From: Jukka K. Korpela (jkorpela@cs.tut.fi)
Date: Mon Aug 09 2010 - 13:21:13 CDT
John H. Jenkins wrote:
> The basic idea is that "plain text" is the minimum amount of
> information to process the given language in a "normal" way.
That's a bit vague. We don't normally "process" languages; we read texts.
Whether font or color variation is essential for understanding really
depends on the author's purposes and choices, not on language,
> FOR
> EXAMPLE, ALTHOUGH ENGLISH CAN BE WRITTEN IN ALL-CAPS, IT USUALLY
> ISN'T, AND DOING IT LOOKS WRONG.
I wouldn't say it looks wrong. Surely it is often typographically poor or
just stupid, but it might be a consequence of technical limitations (there
are still loads of systems that make no case distinction in texts, so in any
relevant aspect, they are effectively "uppercase-only"), and all-caps
English is quite understandable, though boring to read, provided that some
precautions are made by writers.
> We therefore have both upper- and
> lower-case letters for English.
It's just a distinction that you _can_ (and usually do) make in plain text
English. It's not an inherent distinction: all-caps English is still
English, though poorly written by modern standards.
> Arabic, on the other hand, absolutely must have some way of allowing
> for different letter shapes in different contexts, or it looks just
> wrong, so Arabic "plain text" must have facility to allow for that,
> either by explicitly having different characters for the different
> shapes the letters take, or by providing a default layout algorithm
> that defines them.
But "layout algorithms" are not part of character encoding or part of the
definition of "plain text". It's not OK to render plain text Arabic, encoded
at logical level (i.e., letters encoded abstractly and not as contextual
forms), in a simplistic manner that uses a one letter - one glyph model. But
that's not part of the definition of "plain text" at all.
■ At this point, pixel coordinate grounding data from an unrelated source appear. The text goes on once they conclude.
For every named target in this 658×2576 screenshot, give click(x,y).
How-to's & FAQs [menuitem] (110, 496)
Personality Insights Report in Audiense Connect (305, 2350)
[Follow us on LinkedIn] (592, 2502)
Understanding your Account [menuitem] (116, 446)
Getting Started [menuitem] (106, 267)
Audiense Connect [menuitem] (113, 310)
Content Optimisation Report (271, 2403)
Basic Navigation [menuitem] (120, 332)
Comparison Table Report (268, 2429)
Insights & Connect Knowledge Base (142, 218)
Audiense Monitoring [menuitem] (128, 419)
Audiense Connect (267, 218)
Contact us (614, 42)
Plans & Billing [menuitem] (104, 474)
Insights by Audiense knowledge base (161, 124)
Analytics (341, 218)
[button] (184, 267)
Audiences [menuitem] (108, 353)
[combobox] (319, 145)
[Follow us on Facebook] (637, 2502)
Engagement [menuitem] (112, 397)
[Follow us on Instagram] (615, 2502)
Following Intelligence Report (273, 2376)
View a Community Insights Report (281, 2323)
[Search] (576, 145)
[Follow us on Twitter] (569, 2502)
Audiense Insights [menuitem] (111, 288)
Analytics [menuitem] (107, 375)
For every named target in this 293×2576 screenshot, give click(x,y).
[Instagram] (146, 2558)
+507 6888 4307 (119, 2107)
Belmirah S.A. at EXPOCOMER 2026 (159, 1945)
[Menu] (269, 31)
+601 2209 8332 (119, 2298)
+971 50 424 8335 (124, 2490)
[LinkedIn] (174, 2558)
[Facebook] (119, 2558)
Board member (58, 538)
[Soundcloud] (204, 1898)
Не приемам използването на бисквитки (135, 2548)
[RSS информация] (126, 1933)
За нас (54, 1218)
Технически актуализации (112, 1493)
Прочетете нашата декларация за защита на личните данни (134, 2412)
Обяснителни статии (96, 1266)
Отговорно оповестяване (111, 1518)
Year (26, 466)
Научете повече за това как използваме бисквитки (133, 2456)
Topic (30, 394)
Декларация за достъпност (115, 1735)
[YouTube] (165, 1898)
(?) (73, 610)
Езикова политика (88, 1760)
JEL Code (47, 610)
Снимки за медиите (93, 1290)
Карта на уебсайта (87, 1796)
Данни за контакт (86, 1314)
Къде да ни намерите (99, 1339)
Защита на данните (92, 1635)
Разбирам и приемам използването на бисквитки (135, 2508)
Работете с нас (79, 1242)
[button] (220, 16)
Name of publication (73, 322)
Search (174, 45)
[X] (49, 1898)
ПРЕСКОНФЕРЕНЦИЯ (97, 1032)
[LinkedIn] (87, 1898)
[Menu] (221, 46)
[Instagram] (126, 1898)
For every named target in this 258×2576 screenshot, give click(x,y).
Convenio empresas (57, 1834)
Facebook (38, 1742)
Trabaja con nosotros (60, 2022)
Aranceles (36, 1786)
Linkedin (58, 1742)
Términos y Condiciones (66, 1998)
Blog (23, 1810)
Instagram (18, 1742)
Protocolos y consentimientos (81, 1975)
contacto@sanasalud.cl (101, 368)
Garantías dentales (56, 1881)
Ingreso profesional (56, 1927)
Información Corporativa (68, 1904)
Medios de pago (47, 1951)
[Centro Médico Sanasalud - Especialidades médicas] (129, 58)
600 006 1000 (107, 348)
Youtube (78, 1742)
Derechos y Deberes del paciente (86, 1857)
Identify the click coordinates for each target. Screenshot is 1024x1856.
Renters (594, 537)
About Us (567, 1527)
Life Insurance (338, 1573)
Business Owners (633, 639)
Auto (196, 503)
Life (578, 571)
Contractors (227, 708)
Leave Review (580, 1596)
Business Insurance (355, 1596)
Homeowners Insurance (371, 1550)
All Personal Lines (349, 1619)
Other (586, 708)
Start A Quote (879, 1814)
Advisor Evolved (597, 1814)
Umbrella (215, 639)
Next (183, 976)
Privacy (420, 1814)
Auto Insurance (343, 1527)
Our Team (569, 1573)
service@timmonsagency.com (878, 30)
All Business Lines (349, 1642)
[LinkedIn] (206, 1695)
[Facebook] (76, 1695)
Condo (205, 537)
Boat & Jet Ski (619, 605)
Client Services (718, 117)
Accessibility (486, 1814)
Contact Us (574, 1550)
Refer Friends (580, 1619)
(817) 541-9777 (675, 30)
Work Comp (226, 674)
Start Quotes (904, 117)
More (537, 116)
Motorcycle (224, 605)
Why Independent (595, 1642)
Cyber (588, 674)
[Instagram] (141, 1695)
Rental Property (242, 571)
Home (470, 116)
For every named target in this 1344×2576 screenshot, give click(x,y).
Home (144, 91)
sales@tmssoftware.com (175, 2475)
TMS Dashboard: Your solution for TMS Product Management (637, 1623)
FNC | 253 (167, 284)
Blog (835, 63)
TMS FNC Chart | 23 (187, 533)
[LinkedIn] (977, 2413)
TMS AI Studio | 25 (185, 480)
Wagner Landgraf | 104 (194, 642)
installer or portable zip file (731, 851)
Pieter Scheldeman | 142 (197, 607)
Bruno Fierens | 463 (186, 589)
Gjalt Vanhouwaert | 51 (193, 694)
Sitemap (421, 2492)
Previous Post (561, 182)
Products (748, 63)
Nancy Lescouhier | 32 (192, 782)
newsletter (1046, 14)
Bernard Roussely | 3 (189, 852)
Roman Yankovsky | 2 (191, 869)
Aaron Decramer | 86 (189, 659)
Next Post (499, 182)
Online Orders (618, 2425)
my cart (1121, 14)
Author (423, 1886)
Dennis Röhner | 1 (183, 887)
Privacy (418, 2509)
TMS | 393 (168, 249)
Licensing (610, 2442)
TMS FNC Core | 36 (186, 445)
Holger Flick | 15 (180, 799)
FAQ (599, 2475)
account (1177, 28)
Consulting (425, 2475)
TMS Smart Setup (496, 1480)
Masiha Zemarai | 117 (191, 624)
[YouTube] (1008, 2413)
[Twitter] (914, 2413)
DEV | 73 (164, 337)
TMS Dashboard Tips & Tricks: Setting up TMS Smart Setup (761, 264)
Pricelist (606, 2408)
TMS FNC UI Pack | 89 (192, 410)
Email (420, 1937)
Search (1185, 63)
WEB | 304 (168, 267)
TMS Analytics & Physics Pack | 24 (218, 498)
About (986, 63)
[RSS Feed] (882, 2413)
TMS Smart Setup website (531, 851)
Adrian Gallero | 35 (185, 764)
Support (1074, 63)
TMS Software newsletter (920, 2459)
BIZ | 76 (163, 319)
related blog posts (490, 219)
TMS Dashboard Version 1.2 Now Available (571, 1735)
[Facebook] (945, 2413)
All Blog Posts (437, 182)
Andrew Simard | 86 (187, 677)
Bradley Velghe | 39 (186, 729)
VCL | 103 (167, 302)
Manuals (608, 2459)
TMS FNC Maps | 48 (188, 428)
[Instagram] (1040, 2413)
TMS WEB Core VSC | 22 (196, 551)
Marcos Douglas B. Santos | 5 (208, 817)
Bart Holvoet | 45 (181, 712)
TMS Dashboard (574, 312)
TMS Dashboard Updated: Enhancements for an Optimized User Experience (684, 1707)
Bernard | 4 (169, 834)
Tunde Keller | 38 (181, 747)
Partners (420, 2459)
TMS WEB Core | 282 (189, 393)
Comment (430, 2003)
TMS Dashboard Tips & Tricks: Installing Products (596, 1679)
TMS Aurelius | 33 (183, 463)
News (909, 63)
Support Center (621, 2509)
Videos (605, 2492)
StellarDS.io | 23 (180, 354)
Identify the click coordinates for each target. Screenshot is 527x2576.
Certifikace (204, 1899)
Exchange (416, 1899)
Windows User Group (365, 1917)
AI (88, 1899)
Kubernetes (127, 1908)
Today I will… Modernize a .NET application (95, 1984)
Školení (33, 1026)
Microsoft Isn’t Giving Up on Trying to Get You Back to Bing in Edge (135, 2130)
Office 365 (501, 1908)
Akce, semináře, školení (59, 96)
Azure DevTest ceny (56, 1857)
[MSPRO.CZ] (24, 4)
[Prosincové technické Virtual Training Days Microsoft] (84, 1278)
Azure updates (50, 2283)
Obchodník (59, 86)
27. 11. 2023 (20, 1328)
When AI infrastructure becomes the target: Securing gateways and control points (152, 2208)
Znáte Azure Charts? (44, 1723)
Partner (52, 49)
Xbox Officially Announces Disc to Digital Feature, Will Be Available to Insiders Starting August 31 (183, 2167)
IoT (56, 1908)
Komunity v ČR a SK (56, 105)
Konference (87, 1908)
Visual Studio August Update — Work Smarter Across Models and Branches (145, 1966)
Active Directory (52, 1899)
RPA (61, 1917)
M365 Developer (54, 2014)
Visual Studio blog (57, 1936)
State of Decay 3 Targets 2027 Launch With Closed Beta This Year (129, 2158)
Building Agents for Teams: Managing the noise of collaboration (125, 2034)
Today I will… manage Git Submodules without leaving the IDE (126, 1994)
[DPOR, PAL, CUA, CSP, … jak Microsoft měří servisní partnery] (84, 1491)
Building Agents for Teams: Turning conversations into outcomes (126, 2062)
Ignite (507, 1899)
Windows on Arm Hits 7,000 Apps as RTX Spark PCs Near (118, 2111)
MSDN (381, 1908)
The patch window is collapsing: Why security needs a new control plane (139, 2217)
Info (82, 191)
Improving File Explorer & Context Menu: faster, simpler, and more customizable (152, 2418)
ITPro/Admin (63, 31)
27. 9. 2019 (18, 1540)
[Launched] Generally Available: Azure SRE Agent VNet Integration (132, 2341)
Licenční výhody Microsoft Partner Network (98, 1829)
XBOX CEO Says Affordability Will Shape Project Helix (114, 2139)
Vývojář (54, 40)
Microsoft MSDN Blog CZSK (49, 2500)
> Yes, there are issues which end up being judgment calls, and it's
> easy to come up with cases where you can't really capture the full
> semantic intent of the author without what Unicode calls "rich text."
We don't need to invent contrived examples for that. Every time an author
uses italics or bolding to make an essential point in emphasizing something
he does something that cannot be captured in a plain version of the text. To
make an even simpler point, if you insert an essential content image into a
document you step outside the realm of plain text.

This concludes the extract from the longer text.